Context and Research Objectives
The aim of this proposed project is two-fold: (1) to specifically address what my previous research has only pointed toward and clarify a persuasive vision of ‘aesthetic theology’ (as opposed to ‘theological aesthetics’); and (2) to formally situate my philosophical-literary focus within an emergent discussion concerning the post-secular and articulate the critical tools this focus brings to our thinking about the interplay of religion and politics.
There is an overt suspicion toward aesthetic theology in the theological aesthetics of Hans Urs von Balthasar, who regards the former as simply an appropriation of aesthetic concepts, such as that of beauty, and a betrayal of ‘theological substance to the current viewpoints of innerworldly beauty’ (Balthasar 1982, 38). On one level, Balthasar is correct: aesthetic theology is distinct from theological aesthetics. For the latter, beauty is the transcendental determination of being that can only be known in a theology guided by revelation and faith. His conception of aesthetic theology, however, is severely constrained, and is suggestive of his awareness that when aesthetics is unbridled from transcendence (or, to say it differently, when transcendence effectively, and thus fully, is diffused through the immanence of the world) creativity and imagination become potentially dissident.

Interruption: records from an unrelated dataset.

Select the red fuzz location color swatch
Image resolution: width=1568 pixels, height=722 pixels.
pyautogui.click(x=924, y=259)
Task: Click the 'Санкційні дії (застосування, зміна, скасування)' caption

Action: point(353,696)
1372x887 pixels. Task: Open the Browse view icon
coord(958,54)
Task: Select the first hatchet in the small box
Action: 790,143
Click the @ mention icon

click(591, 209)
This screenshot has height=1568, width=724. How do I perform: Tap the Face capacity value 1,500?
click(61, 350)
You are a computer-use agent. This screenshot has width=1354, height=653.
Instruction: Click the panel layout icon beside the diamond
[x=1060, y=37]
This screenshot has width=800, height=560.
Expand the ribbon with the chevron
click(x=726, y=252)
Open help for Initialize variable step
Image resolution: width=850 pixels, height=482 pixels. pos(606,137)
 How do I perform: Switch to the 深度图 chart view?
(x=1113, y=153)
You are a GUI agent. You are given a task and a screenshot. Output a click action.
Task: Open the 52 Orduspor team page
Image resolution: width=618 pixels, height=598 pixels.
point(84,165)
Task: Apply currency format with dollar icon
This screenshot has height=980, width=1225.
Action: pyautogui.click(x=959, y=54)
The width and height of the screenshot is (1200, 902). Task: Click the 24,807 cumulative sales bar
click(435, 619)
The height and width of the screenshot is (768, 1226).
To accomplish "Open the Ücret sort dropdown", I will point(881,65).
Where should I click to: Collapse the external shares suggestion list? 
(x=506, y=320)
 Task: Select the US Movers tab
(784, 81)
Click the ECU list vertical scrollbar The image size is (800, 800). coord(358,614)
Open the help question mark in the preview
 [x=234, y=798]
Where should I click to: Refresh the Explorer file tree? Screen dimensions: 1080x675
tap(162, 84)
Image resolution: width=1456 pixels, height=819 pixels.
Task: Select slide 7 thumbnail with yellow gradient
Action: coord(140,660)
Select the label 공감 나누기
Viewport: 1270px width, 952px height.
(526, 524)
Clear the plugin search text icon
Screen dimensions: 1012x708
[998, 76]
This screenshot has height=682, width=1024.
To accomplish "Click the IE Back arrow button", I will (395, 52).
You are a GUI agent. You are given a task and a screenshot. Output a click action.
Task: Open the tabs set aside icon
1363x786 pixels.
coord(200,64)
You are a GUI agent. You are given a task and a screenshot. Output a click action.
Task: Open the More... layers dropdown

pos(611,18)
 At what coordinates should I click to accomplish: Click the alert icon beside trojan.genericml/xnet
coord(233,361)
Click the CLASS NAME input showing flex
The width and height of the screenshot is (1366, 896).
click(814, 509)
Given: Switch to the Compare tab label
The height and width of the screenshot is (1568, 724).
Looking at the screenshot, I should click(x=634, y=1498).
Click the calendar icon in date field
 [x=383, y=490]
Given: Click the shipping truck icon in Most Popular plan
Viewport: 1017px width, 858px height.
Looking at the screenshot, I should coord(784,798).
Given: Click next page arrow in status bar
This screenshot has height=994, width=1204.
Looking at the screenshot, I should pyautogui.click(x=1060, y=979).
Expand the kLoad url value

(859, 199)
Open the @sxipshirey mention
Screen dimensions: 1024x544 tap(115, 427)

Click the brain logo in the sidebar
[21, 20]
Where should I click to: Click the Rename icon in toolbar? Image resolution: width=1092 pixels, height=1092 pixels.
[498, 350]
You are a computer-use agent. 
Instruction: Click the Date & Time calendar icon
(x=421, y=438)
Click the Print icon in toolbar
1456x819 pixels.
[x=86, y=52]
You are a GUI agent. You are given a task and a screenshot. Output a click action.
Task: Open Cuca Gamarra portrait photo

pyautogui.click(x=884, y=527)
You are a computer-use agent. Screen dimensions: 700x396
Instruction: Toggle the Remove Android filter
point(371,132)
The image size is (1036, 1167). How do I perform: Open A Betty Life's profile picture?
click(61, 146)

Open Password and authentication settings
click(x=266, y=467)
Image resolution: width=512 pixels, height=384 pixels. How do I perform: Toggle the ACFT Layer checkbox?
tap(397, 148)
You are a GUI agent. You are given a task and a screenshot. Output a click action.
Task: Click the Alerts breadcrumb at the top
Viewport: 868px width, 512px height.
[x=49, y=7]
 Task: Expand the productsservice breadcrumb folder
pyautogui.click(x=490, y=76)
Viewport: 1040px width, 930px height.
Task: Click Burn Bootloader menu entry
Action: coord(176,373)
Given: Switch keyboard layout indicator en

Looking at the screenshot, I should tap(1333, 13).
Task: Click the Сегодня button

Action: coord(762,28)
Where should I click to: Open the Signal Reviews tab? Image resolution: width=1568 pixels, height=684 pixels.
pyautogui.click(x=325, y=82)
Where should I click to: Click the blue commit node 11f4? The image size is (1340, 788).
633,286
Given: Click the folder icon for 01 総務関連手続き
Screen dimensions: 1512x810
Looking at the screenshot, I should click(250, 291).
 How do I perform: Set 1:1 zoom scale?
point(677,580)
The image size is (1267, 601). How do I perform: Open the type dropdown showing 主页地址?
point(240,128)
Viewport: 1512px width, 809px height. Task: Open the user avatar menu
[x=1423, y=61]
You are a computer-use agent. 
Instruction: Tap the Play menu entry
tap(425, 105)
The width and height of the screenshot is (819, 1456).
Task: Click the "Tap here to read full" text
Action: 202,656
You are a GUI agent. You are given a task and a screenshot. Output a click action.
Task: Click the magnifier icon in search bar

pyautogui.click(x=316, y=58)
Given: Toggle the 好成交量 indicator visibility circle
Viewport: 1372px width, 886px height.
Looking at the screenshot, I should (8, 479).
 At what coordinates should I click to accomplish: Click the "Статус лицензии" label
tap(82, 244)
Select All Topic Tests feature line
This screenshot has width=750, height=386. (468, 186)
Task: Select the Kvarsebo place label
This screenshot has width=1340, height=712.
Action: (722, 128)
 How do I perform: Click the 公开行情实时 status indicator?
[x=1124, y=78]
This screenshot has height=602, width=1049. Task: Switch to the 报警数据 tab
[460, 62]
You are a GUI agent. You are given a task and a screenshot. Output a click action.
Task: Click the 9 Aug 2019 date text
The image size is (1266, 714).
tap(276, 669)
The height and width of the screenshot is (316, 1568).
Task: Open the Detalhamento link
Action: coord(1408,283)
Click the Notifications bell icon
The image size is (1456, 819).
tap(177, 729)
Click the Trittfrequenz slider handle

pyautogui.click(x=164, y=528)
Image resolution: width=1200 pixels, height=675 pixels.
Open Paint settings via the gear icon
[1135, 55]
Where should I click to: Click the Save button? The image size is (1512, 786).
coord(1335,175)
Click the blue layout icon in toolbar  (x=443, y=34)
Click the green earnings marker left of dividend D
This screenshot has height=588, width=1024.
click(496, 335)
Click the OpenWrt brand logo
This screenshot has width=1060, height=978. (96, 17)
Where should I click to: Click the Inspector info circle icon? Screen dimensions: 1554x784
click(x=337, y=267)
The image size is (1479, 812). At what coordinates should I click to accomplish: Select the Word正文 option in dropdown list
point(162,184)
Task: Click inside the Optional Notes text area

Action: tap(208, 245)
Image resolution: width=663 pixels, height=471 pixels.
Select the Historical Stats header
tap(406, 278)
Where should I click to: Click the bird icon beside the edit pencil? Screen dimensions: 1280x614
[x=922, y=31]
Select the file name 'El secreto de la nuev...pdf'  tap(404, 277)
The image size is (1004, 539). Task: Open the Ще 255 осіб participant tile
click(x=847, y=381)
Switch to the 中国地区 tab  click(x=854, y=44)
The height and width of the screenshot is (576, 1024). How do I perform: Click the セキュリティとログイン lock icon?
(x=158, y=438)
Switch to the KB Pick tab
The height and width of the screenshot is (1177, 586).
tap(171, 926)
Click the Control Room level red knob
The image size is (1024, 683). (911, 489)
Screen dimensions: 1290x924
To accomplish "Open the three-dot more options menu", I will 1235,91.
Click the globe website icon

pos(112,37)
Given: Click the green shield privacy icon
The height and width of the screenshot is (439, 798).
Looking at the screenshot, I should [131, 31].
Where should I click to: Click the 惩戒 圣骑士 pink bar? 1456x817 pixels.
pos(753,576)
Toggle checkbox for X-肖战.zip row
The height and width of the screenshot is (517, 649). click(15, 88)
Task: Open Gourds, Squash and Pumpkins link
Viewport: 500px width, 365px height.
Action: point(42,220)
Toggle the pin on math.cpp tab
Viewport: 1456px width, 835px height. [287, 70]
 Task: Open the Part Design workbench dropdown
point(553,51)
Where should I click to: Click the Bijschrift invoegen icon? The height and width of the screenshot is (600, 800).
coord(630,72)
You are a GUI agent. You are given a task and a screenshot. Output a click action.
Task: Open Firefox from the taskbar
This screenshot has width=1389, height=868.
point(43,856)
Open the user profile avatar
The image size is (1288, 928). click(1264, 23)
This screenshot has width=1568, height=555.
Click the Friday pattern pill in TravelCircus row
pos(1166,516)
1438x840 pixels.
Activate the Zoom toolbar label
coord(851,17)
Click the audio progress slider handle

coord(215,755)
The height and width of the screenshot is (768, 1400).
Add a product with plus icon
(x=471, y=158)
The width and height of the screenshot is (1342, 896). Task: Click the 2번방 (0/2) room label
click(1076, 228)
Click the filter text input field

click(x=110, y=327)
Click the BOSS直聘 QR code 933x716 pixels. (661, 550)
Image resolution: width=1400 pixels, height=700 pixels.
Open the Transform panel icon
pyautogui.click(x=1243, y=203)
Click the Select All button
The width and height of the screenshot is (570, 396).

We are reminded here of Emil Cioran’s discussion of rebellion, when he wonders:
And how regain the energy of that seditious angel who, still at time’s start knew nothing of that pestilential wisdom in which our impulses asphyxiate? Where find enough verve and presumption to stigmatize the herd of the other angels, while here on earth to follow their colleague is to cast oneself still lower, while men’s injustice imitates God’s, and all rebellion sets the soul against infinity and breaks it there? The anonymous angels—huddled under their ageless wings, eternally victors and vanquished in God, numb to the deadly curiosities, dreamers parallel to the earthly griefs–who would dare to cast the first stone at them and, in defiance, divide their sleep?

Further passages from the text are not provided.